Return to Form: Review of Beach Fossils' Bunny

Kamis, 15 Jun 2023 19:00 WIB
Return to Form: Review of Beach Fossils' Bunny
Foto: Bayonet
Jakarta -

The days and nights of youth always seemed endless when you were living it. Before you know it, though, time catches up and you're left wondering where everything you're familiar with went. In their first album after six years, Bunny, Beach Fossils pieced together remnants of aimless days and the realities of the present, brimming with sentimentality.

As much as the band has matured, they seem to find comfort in the sound that they found their footing in. Amidst the nostalgic sonic texture lies observations about adulthood just settling in. The recurring motif of loss appears early on, with album opener "Sleeping on My Own" retelling the story of the difficult acceptance of loneliness after a relationship has faded.

The sedative-infused sound feels ever truer in "Anything is Anything", where Beach Fossils frontman and founder Dustin Payseur sings "Coffee and Ativan/My thrills are getting cheap/I spend all day in bed/I dream but I can't sleep" just a few tracks after singing "Staying out all night/We're all taking drugs/Acting stupid, having fun/Till the sun is coming up" in "Run to the Moon". Yet, Payseur gets more introspective as time went on, grounding himself into fatherhood and his daughter.

Still, the past is always seen through rose-tinted glasses, as demonstrated by "Don't Fade Away". "This city hasn't felt the same/Since you moved away, man, we had some days/Wonder if you found your way", opened Payseur, reminiscing facets of now-distant friendship.
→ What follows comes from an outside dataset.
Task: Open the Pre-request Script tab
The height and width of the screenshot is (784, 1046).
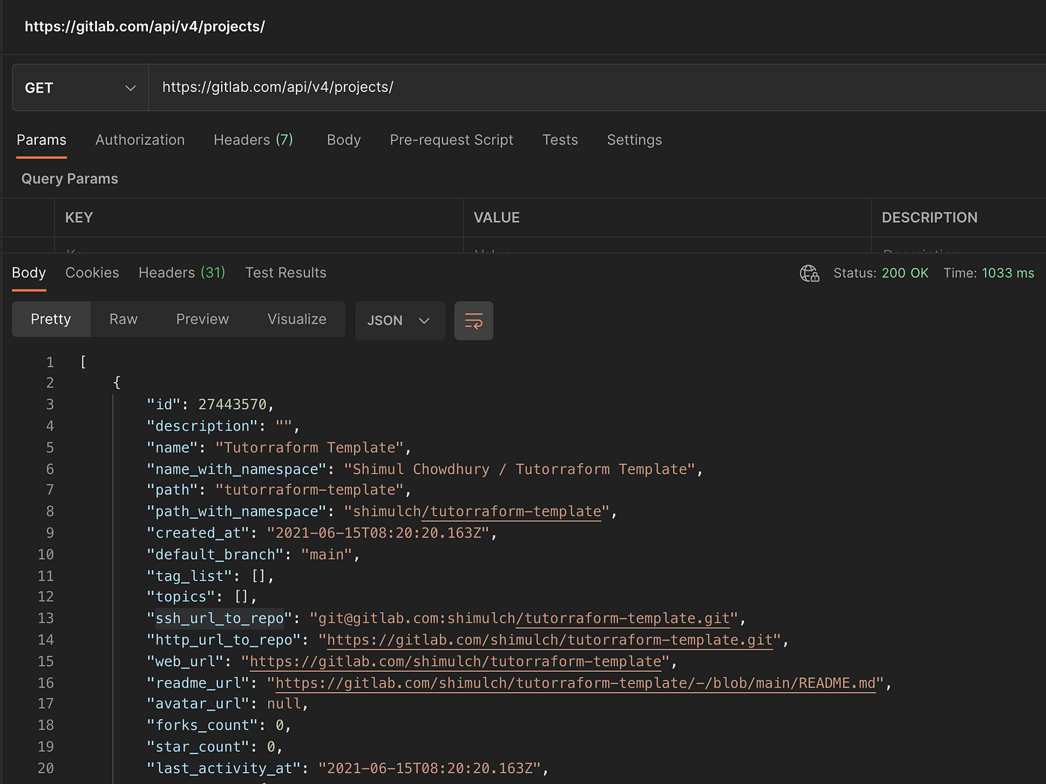Action: (x=451, y=140)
A few lines later, he followed up with "Last night I said we'd both be sober/Riding my bike in the morning, I'm still hungover/Is this a meaningful moment?" It might not feel so at that time, yet the fact that Payseur remembers it enough to put into lyrics is telling.

Much of Bunny feels like wrestling between escapism and its consequences. Meandering nights in different cities, packed in cars or different party venues—of course it wouldn't go on forever. As Payseur wondered himself on "Dare Me", "Are we gonna be running till the end of our lives?" What he was running from, we could posit some answers; adulthood, responsibilities, or personal demons. Perhaps, the act of running itself is an escapist musing. As pleasant as wasting time is, still Payseur knew that he needed more from life.

Clouded in hazy reverb, Bunny is an equally weightless and substantial listen. The intricately layered sounds lend the album a fragile, dreamlike feel while the grounded lyrics speak to the elusive experience of being young that a lot of us are still trying to grasp, even years later. When does youth end and adulthood start to creep in? The answer is as blurry as Bunny.